Another particularly jarring exposure of injustice comes courtesy of two Vincent Valdez drawings, together called “The Strangest Fruit” (2014). They decry the lynching of Latino men in the southern U.S. during the late 19th and early 20th centuries, in tandem with the lynching of black men yet not a crime given the same attention in the mainstream media then or since. Valdez depicts his two subjects in modern clothing, thus creating more resonance with viewers. More aesthetically important, the ropes are not depicted so that the two men appear to be floating, striking what may be seen as beatific poses.

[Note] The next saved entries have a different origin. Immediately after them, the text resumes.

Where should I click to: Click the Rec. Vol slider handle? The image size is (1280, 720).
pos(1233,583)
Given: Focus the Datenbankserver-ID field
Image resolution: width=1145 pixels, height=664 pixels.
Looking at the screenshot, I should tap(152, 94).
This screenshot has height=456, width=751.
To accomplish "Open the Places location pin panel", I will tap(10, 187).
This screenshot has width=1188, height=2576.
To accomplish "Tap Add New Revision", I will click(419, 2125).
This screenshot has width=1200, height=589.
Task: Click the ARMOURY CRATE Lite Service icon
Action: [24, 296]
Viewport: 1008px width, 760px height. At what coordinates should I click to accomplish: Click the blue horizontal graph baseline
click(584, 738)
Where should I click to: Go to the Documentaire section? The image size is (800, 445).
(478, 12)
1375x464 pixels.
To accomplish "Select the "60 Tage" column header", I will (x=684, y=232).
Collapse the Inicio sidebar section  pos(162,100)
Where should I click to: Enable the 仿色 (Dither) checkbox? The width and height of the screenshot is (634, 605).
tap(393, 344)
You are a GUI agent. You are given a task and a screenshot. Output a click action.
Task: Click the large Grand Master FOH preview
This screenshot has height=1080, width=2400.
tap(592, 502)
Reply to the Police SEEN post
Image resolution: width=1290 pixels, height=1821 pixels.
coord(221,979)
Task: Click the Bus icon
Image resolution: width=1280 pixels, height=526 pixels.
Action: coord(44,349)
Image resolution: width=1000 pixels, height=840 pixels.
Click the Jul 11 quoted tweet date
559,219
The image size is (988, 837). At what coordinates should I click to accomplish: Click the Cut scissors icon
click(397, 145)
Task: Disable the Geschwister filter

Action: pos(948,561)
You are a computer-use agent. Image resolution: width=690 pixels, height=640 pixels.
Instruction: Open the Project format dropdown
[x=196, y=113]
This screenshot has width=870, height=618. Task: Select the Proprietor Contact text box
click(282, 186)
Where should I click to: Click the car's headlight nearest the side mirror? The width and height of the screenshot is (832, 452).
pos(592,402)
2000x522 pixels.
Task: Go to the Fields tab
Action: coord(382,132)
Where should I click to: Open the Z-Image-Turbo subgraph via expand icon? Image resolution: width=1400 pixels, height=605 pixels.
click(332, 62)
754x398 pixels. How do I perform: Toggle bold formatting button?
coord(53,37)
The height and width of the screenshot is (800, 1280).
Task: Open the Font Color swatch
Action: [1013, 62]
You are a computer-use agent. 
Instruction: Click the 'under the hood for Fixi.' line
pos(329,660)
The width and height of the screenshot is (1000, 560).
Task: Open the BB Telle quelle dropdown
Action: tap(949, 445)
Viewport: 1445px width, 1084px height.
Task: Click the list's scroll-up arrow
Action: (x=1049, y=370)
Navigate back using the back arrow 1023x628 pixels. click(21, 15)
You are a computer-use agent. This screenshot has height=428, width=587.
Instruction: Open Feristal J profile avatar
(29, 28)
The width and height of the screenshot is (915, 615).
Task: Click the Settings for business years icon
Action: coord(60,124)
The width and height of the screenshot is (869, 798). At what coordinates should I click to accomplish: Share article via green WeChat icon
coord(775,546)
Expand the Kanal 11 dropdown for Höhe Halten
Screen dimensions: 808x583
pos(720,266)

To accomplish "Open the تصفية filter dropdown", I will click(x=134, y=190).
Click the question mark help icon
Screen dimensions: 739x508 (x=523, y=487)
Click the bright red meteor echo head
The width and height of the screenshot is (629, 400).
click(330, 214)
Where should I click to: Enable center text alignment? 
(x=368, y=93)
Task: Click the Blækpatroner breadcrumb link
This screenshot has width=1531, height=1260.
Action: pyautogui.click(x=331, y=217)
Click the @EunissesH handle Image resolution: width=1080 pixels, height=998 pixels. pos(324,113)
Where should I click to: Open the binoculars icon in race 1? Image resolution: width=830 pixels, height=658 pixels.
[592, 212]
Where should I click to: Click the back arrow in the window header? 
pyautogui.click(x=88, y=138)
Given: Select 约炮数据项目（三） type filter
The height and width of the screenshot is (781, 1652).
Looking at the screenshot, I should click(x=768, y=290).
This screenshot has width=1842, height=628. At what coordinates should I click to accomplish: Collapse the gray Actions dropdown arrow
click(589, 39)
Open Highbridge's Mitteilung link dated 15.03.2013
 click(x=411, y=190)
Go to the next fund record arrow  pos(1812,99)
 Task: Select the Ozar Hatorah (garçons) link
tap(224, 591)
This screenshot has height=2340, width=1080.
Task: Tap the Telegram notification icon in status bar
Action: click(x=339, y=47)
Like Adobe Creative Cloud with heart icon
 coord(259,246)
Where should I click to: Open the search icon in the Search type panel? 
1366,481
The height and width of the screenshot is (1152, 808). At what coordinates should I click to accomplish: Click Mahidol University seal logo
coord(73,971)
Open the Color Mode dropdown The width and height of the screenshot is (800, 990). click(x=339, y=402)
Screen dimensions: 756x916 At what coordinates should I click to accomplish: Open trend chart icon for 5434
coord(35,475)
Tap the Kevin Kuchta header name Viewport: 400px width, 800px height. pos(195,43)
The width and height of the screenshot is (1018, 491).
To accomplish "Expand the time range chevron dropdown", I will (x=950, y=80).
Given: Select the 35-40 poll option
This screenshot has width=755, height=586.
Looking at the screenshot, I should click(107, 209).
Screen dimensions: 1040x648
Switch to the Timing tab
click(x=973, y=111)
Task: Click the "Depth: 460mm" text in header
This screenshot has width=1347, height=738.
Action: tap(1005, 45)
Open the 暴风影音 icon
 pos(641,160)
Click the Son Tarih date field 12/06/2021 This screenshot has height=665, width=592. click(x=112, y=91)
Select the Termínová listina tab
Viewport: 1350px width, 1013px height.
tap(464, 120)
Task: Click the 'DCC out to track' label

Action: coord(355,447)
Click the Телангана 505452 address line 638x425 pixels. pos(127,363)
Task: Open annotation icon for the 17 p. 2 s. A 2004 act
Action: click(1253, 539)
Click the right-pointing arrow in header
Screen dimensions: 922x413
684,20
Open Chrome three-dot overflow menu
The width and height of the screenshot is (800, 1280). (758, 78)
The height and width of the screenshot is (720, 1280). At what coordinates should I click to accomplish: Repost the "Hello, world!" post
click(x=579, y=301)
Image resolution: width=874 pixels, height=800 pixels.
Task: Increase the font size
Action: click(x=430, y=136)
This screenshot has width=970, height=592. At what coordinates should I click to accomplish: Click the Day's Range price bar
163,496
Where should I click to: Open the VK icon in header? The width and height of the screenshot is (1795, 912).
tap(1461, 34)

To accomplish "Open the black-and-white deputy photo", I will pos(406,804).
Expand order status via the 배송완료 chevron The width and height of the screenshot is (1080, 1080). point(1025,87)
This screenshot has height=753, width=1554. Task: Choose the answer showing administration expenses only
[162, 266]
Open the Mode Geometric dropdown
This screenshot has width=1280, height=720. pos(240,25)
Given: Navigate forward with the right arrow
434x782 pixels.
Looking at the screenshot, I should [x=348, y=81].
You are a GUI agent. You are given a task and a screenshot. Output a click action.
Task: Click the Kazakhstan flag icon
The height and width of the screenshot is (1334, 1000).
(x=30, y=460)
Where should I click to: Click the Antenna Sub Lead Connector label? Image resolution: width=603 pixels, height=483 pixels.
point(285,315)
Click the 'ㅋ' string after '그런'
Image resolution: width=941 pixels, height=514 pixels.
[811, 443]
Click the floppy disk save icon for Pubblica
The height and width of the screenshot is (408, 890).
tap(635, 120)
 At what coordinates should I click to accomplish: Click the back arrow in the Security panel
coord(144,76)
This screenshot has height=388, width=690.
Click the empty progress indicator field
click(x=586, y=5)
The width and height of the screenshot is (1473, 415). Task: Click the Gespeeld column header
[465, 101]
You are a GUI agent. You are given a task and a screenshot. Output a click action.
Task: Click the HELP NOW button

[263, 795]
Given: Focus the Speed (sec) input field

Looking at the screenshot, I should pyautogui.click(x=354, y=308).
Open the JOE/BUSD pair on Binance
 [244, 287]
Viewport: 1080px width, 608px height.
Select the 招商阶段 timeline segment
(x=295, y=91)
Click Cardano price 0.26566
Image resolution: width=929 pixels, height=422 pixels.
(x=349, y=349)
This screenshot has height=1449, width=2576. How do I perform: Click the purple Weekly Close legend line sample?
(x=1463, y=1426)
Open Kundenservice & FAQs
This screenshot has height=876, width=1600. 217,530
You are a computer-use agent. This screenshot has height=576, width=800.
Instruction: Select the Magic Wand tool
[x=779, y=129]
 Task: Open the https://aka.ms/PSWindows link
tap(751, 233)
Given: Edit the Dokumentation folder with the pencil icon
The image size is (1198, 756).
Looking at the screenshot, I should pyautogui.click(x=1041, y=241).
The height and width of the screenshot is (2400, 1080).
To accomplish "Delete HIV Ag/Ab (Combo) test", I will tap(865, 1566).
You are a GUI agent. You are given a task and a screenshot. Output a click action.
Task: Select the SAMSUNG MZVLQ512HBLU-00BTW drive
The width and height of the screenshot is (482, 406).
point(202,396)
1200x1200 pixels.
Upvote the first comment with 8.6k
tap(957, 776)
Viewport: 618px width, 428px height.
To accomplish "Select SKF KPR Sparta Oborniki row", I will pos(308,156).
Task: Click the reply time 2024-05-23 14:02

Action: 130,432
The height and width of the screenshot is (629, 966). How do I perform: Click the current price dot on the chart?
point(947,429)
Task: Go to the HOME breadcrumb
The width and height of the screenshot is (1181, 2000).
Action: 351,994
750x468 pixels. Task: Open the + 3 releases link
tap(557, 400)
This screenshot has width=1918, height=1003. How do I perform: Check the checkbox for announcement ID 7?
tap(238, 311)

Also represented in “Hidden Histories” is Doris Salcedo's “Untitled” (1995), a dramatic structure of one armoire atop another, both filled with concrete. Salcedo, who is the subject of a summer retrospective at the Guggenheim Museum in New York, has created similar pieces over the years to represent the political chaos and barriers to justice in her native Colombia. Meanwhile, Luis González Palma brings attention to the marginalization of indigenous communities in Guatemala with “Untitled (Mobius)” (2014). The sepia-toned photo of a face appears to be disappearing into a rolled felt rug. Rounding out the exhibition is a mixed media work by Argentine artist Graciela Sacco, commenting on her country’s history of political protest, and two works by longtime Phoenix artist Annie Lopez that address the subtle discrimination her family has faced over the years. By including Latino concerns both historical and contemporary, “Hidden Histories” comes full circle, with politically attuned artists tackling stories that warrant telling at multiple levels.